Finance Specialists: Kazakhstan Should Raise VAT
Photo: Elements.envato.com
Kazakhstan's Finance Association has analyzed the republican budget for the first nine months of 2024. Experts advised the government to discontinue current practices with the National Fund, an Orda.kz reports.
Experts draw attention to the budget crisis that has developed.
In 2024, significantly fewer taxes were collected than planned. Only 52% of the national budget tax plan for three quarters was fulfilled. National Fund financing was required to cover the budget deficit. Withdrawals from the fund reached a record high of 6.1 trillion tenge, and the budget deficit increased to 3.6 trillion tenge.
Finance experts note that the National Fund has seen a significant drop in revenues from extraction tax (470 billion tenge) and corporate income tax (160 billion tenge) due to the decline in oil prices.
The Republican budget has a 519 billion tenge shortfall in VAT (value-added tax) and 209 billion tenge in CIT (corporate income tax). VAT is a crucial budget contribution.
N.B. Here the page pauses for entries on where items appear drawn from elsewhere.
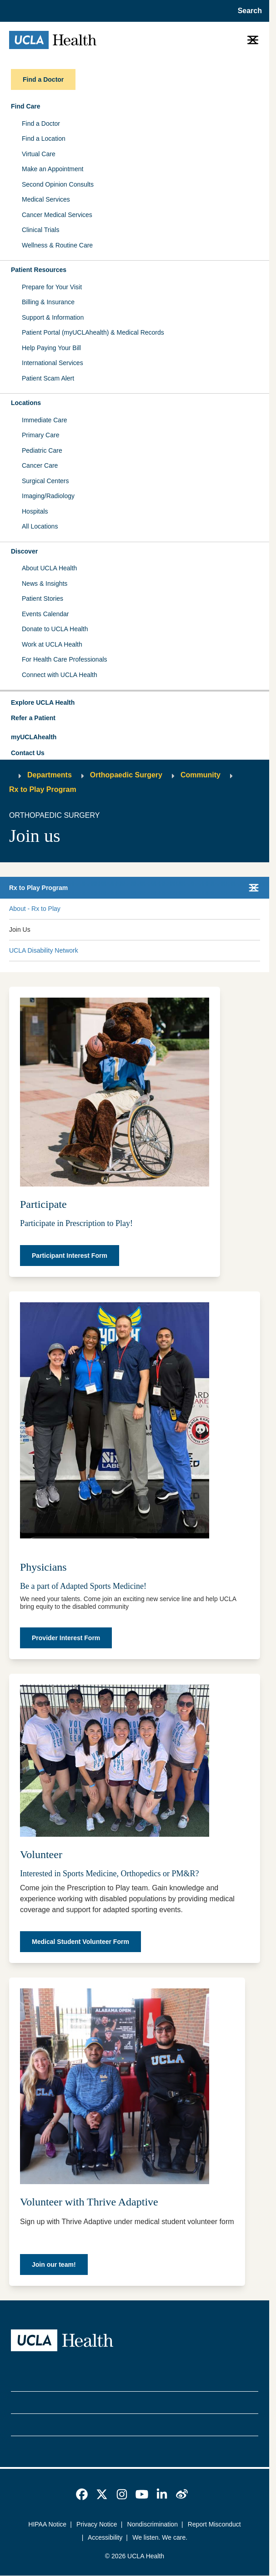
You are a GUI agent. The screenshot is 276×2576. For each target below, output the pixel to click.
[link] (82, 2494)
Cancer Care (40, 465)
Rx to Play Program (42, 789)
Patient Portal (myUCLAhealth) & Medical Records (93, 332)
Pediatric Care (42, 450)
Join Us (19, 929)
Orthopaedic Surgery (126, 775)
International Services (52, 362)
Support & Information (53, 317)
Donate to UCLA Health (55, 629)
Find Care (25, 106)
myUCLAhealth (33, 737)
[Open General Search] (247, 11)
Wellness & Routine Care (57, 245)
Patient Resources (38, 269)
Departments (49, 775)
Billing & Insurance (48, 302)
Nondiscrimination (152, 2524)
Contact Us (28, 752)
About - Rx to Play (34, 908)
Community (201, 775)
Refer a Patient (33, 718)
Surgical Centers (45, 481)
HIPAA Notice (47, 2524)
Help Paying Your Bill (51, 347)
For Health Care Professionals (64, 659)
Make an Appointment (52, 169)
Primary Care (40, 435)
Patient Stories (42, 598)
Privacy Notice (96, 2524)
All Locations (40, 526)
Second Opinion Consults (58, 184)
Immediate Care (44, 420)
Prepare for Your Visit (52, 287)
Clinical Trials (40, 229)
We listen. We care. (159, 2537)
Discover (24, 551)
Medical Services (46, 199)
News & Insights (44, 583)
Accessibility (105, 2537)
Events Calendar (45, 614)
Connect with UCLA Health (59, 674)
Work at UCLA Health (52, 644)
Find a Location (43, 138)
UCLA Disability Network (43, 950)
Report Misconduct (214, 2524)
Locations (26, 402)
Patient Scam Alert (48, 378)
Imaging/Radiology (48, 495)
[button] (134, 703)
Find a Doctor (41, 123)
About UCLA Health (49, 568)
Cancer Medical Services (57, 214)
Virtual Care (38, 154)
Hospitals (35, 511)
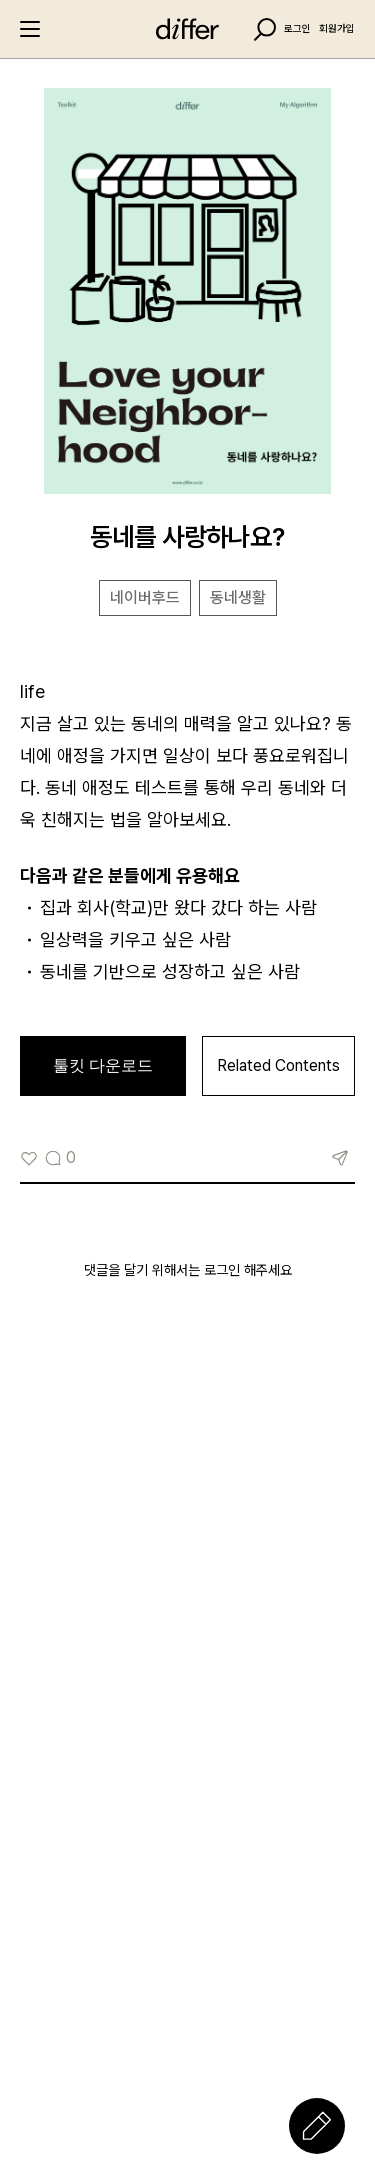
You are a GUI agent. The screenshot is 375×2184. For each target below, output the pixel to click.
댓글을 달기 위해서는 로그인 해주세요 (188, 1270)
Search (265, 29)
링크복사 (340, 1158)
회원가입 (337, 29)
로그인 (297, 29)
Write (317, 2126)
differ (188, 29)
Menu (30, 29)
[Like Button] (29, 1158)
Local budgets exceeded the tax collection plan, which did not influence the overall budget shortfall. Direct withdrawals from the National Fund increased by as much as two trillion.
Large withdrawals from the National Fund, exceeding tax revenues to it, complicate the task of bringing its assets to 100 billion dollars by 2029 and will determine the dependence of its assets only on investment income. This year, investment income was high - about 2.8 trillion tenge, due to the growth of stock markets, high rates and currency revaluation, but due to market volatility, it is inconsistent, analysts point out.
State budget expenditures continue to grow. They increased by 9.3% and exceeded the revenue part by 24%.
Experts highlight a strong imbalance in the Social Health Insurance Fund's receipts and expenditures. Since the beginning of the year, 800 billion tenge has been received, while 2.2 trillion spent. The Republican budget covers these expenses.
The budget issues also increased state debt, along with the costs of servicing and repaying it —from 3.7 trillion tenge to 4.3 trillion tenge. The state debt itself grew from 30.6 trillion tenge to 32.2 trillion tenge, impacting Kazakhstan's credit ratings.
Swift measures and decisive changes to the Tax Code may be required. Also, discontinuing to sell state assets to the National Fund may be required, as was with Kazatomprom.
An important condition remains the limitation of targeted transfers from the National Fund and their approval by parliament, similar to guaranteed ones (they do not exceed two trillion), as well as the cessation of the practice of selling state assets to the National Fund, experts say.
Experts recall that constantly dipping into the National Fund, the government is "overheating" the economy through increased government spending and consumption, thus necessitating its discontinuation.